Dir-se-ia, apesar de tudo, e de acordo com a informação oficial disponível, que Angola, até ao momento, não assistiu a um surto desta doença equiparável ao que se tem visto noutros países, mesmo naqueles que possuem infra-estruturas de apoio médico bem mais avançadas.

Mas, infelizmente, não deixará de ser afectada directamente pelos constrangimentos resultantes da declaração do estado de emergência e, indirectamente, por todos os efeitos que a pandemia está a ter nas diversas economias com as quais Angola tem relações comerciais, começando desde logo pela redução do consumo de combustíveis que, necessariamente, afectará negativamente as suas exportações e a disponibilização de moeda estrangeira.

O sistema fiscal angolano apresenta, em paralelo, uma vantagem significativa e um grande obstáculo. A vantagem significativa reside no facto de a Constituição ser relativamente pouco dirigista no que respeita à sua estrutura. Consagra, no essencial, que os impostos só podem ser criados por lei e que as normas menos favoráveis aos contribuintes não têm efeitos retroactivos.

O aspecto negativo reside na elevada informalidade que complica qualquer esforço para aumentar a base tributável sem sobrecarregar os sectores mais organizados do tecido empresarial.
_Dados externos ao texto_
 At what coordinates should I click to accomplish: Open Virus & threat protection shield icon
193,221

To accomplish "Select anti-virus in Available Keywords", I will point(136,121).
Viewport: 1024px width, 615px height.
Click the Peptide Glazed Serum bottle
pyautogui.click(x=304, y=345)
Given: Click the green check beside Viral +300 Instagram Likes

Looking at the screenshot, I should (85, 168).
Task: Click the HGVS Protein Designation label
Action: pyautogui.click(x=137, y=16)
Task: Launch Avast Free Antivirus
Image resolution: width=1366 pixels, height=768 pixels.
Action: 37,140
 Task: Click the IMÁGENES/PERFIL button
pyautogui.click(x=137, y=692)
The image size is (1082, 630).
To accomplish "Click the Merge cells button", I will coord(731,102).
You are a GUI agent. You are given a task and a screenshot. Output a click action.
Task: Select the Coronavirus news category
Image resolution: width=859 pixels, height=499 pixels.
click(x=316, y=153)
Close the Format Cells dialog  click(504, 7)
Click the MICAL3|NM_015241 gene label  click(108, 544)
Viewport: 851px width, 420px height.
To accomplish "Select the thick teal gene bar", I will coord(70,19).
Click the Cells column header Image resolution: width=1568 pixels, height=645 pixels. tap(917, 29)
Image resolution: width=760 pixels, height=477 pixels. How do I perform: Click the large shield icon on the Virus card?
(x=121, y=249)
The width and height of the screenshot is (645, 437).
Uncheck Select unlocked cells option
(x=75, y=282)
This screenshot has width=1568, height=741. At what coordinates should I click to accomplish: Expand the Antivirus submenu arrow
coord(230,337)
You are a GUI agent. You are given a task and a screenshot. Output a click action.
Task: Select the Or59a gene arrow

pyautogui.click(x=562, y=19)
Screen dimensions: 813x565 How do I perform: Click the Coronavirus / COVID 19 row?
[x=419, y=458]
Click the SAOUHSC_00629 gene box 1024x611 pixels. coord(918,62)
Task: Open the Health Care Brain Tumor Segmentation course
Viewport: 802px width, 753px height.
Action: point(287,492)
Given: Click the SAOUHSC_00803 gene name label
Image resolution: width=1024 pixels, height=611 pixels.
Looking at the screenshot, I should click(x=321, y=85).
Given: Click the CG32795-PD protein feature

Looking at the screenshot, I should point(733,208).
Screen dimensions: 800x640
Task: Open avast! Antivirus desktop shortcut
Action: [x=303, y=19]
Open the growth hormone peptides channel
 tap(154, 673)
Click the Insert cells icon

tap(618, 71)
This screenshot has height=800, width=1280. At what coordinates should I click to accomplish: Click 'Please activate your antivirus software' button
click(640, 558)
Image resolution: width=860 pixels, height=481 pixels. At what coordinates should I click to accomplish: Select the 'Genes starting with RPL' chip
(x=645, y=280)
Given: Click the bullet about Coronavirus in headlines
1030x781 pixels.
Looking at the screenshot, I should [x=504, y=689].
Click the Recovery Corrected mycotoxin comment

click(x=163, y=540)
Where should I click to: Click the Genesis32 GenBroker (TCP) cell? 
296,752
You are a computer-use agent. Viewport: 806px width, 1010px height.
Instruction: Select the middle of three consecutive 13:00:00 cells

Uma visão necessariamente simplista da situação levar-nos-ia a afirmar que a melhoria da situação económica do país deve ser sempre equacionada à luz de princípios estratégicos, ou seja, aqueles que são aplicados de forma consistente ao longo do tempo, independentemente das circunstâncias do momento, e de princípios tácticos, que são aqueles a que é necessário lançar a mão quando é preciso responder a uma ameaça ou a uma oportunidade no curto prazo. Sabemos que no plano dos princípios estratégicos, um dos principais pilares é a diversificação das fontes de receita do país, tentando que o mesmo fique cada vez menos dependente das variações caprichosas do preço do petróleo.

Já no que respeita aos princípios tácticos, a situação é mais nebulosa, pois as oportunidades de que Angola tem beneficiado nos últimos tempos têm sido escassas, ao passo que as ameaças não param de se manifestar, oriundas de todas as frentes, internas e externas. Para já, no plano das ameaças, a resposta aos desafios orçamentais decorrentes da baixa do preço do petróleo e os efeitos da Covid-19 parecem estar no topo da lista. Quanto às oportunidades, existe um programa de reactivação da economia (que envolve, por exemplo, um elevado número de privatizações de empresas detidas pelo Estado), a riqueza em recursos naturais que vão muito para além do petróleo e a influência regional que o país exerce.

Ou seja, parece ser lícito concluir que a ajuda que o sistema fiscal poderá dar à economia será mais no plano estratégico do que no plano táctico, pois sem as mudanças estruturais, morosas e complexas que são necessárias, a introdução de novos impostos ou a alteração dos existentes, pouca receita adicional gerará. E isso significa que Angola provavelmente continuará, nos próximos tempos, muito dependente das receitas do petróleo para fazer face às ameaças com que se confronta, e que são de curtíssimo prazo.

Mas não podemos esquecer que os fenómenos associados aos preços das matérias-primas nos mercados internacionais são cíclicos, e a situação pode inverter-se a qualquer momento, por muito que os profetas da desgraça reiterem que o caminho é sempre para baixo. E, quando o ciclo se inverter, talvez seja possível redireccionar recursos para as prioridades estratégicas, criando assim um ciclo virtuoso que, sendo difícil, pode ter sucesso no longo prazo.